____ Data for the task

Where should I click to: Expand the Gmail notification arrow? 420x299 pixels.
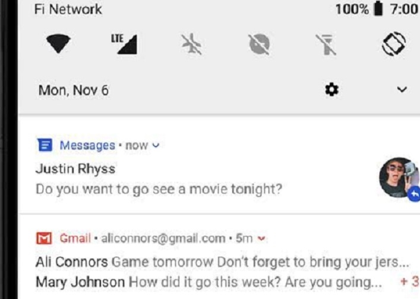point(261,239)
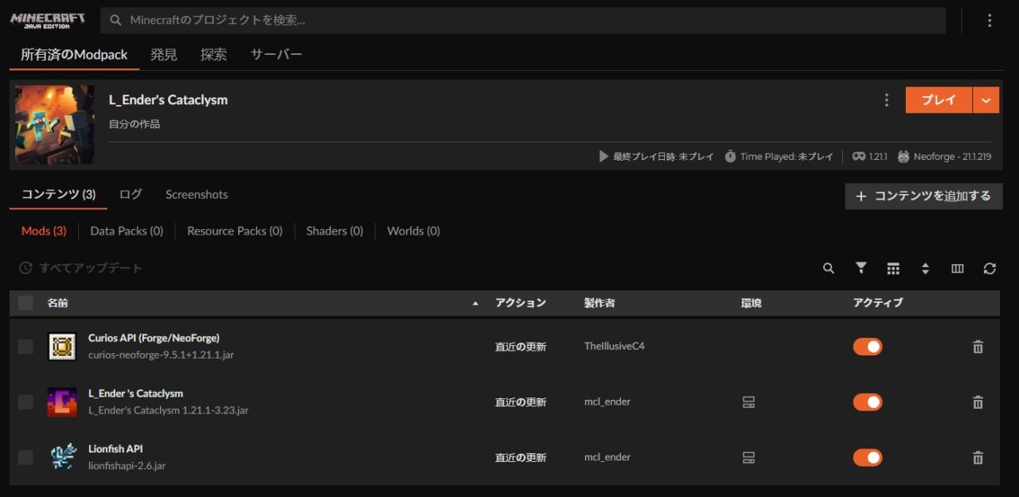This screenshot has height=497, width=1019.
Task: Open the Screenshots tab
Action: 197,195
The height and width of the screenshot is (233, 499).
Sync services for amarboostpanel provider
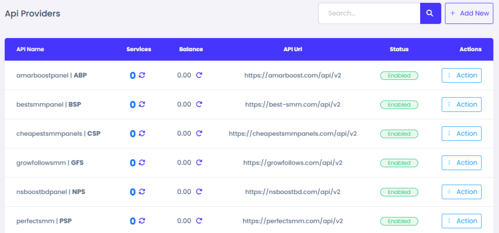pyautogui.click(x=142, y=76)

________

• Problem to solve:
Omit all pictures while transcribing the entries verbatim.

• Task response:
Where should I click to: Expand the Gmail notification arrow? 420x299 pixels.
point(261,239)
This screenshot has height=497, width=1019.
Task: Open the Screenshots tab
Action: 197,195
The height and width of the screenshot is (233, 499).
Sync services for amarboostpanel provider
pyautogui.click(x=142, y=76)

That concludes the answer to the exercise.